CWL evolved from the Open Bioinformatics Foundation’s BOSC conference as an informal collaboration between workflow system developers. The eScience Lab have participated in the Common Workflow Language project since its early days, supporting its growth into an independent project in its own right, with increasing adoption across the bioinformatics community.
We believe this transition to being a self-governed project, formally part of a legal entity with charity status, will mean that the Common Workflow Language project can progress further in its goal towards independent community development and vendor-independent workflow interoperability.
The press release below was originally posted by Software Freedom Conservancy:
Conservancy Welcomes the Common Workflow Language as a Member Project
Software Freedom Conservancy welcomes the Common Workflow Language (CWL) project as Conservancy’s newest member project. The project develops and maintains a specification for describing data analysis workflows and tools in a way that makes them portable and scalable across a variety of software and hardware environments, as well as a supporting reference implementation.

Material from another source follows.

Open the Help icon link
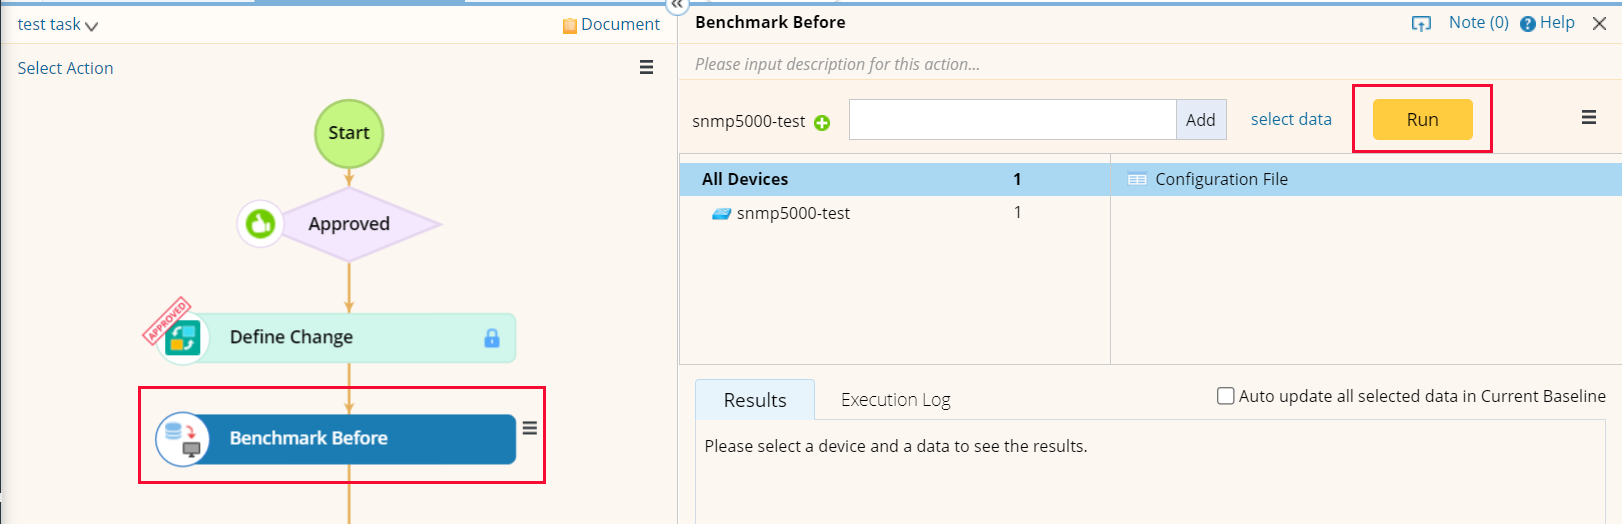 click(x=1528, y=24)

The Common Workflow Language project follows the OpenStand principles for collaborative open standards development to openly evolve the CWL specifications, which have already been implemented by a large number of independent vendors and open source projects. CWL has seen a large uptake by researchers, in particular in the bioinformatics community, with more than 700 public CWL workflows developed across academia and industry.

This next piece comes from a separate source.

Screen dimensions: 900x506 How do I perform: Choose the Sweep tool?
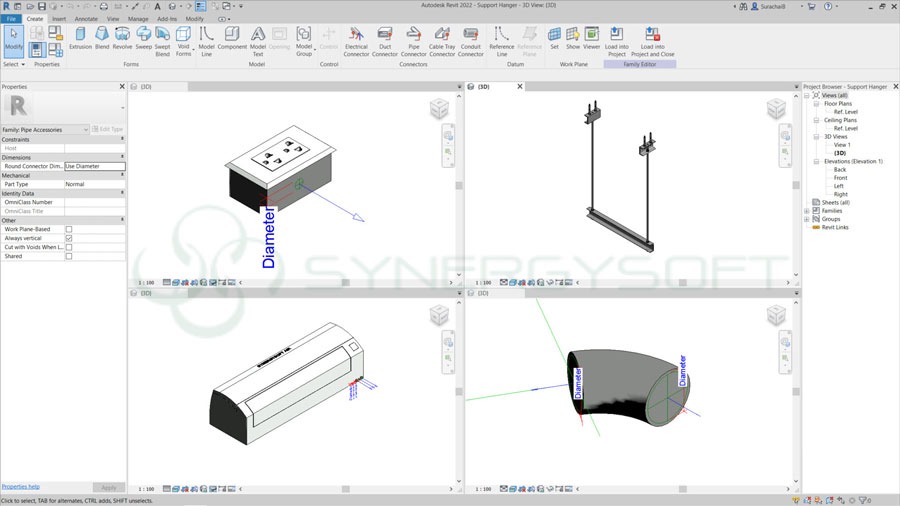point(143,39)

The CWL project also maintains the cwltool reference implementation, documentation, CWL tooling and libraries, as well as facilitating interactions and collaborations within the wider CWL community and related external activities.

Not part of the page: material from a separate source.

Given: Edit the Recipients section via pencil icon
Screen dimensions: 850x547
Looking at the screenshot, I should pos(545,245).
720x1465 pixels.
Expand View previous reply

Conservancy, a public charity focused on ethical technology, is the home of over forty projects dedicated to developing free and open source software. Conservancy acts as a corporate umbrella, allowing member projects to operate as charitable initiatives without having to independently manage their own corporate structure and administrative services.
"By joining Conservancy, the CWL project hopes to expand its outreach efforts across additional countries and scientific fields to promote open, reproducible science through the use of standards-based workflows for data analysis," said Peter Amstutz, co-founder of CWL and Senior Software Engineer at Veritas Genetics
"CWL is solving important problems that will make collaborating on big data analysis easier," said Karen M. Sandler, Conservancy’s Executive Director. "We’re excited to have the Common Workflow Language project join Conservancy."